(RECORDS TO USE Opens)
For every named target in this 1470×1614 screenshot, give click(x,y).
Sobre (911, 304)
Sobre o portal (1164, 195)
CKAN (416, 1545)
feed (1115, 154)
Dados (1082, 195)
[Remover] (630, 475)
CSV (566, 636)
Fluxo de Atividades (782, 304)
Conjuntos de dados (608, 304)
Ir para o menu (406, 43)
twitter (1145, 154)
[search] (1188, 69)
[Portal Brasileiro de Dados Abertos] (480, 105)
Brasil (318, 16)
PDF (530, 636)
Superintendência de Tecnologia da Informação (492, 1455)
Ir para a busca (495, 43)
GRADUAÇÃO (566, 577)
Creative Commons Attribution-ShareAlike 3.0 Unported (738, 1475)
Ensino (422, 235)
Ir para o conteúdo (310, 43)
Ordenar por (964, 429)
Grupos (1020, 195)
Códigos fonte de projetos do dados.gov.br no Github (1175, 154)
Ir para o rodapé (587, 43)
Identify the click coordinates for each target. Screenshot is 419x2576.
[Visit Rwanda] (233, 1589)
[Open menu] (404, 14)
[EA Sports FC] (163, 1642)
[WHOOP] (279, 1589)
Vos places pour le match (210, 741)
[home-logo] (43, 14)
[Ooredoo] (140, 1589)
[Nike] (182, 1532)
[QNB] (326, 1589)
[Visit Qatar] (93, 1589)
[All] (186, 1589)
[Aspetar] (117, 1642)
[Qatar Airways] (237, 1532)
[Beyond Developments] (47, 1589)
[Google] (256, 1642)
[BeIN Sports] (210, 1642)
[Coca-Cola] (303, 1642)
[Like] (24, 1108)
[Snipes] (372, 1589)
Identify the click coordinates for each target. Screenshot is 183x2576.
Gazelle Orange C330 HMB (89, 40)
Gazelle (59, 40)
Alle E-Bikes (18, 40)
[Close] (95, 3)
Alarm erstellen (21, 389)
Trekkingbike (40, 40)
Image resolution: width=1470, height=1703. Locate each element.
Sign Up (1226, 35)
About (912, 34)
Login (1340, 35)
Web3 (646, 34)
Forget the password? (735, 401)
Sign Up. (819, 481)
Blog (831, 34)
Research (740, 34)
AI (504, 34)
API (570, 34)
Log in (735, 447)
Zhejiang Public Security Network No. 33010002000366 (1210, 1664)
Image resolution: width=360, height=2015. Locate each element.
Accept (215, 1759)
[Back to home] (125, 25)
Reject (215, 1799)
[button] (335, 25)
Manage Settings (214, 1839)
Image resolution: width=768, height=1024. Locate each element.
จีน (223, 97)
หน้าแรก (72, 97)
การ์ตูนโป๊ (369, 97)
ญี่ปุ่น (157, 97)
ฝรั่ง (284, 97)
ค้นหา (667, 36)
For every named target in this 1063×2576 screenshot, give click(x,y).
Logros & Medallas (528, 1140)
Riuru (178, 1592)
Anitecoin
(RECORDS TO USE Closes)
**PROBLEM REQUIREMENTS:** Output the lines above exactly, but only those between the line holding "feed (1115, 154)" and the line holding "[All] (186, 1589)", inclusive.

**RESPONSE TO THE TASK:**
feed (1115, 154)
Dados (1082, 195)
[Remover] (630, 475)
CSV (566, 636)
Fluxo de Atividades (782, 304)
Conjuntos de dados (608, 304)
Ir para o menu (406, 43)
twitter (1145, 154)
[search] (1188, 69)
[Portal Brasileiro de Dados Abertos] (480, 105)
Brasil (318, 16)
PDF (530, 636)
Superintendência de Tecnologia da Informação (492, 1455)
Ir para a busca (495, 43)
GRADUAÇÃO (566, 577)
Creative Commons Attribution-ShareAlike 3.0 Unported (738, 1475)
Ensino (422, 235)
Ir para o conteúdo (310, 43)
Ordenar por (964, 429)
Grupos (1020, 195)
Códigos fonte de projetos do dados.gov.br no Github (1175, 154)
Ir para o rodapé (587, 43)
Identify the click coordinates for each target. Screenshot is 419x2576.
[Visit Rwanda] (233, 1589)
[Open menu] (404, 14)
[EA Sports FC] (163, 1642)
[WHOOP] (279, 1589)
Vos places pour le match (210, 741)
[home-logo] (43, 14)
[Ooredoo] (140, 1589)
[Nike] (182, 1532)
[QNB] (326, 1589)
[Visit Qatar] (93, 1589)
[All] (186, 1589)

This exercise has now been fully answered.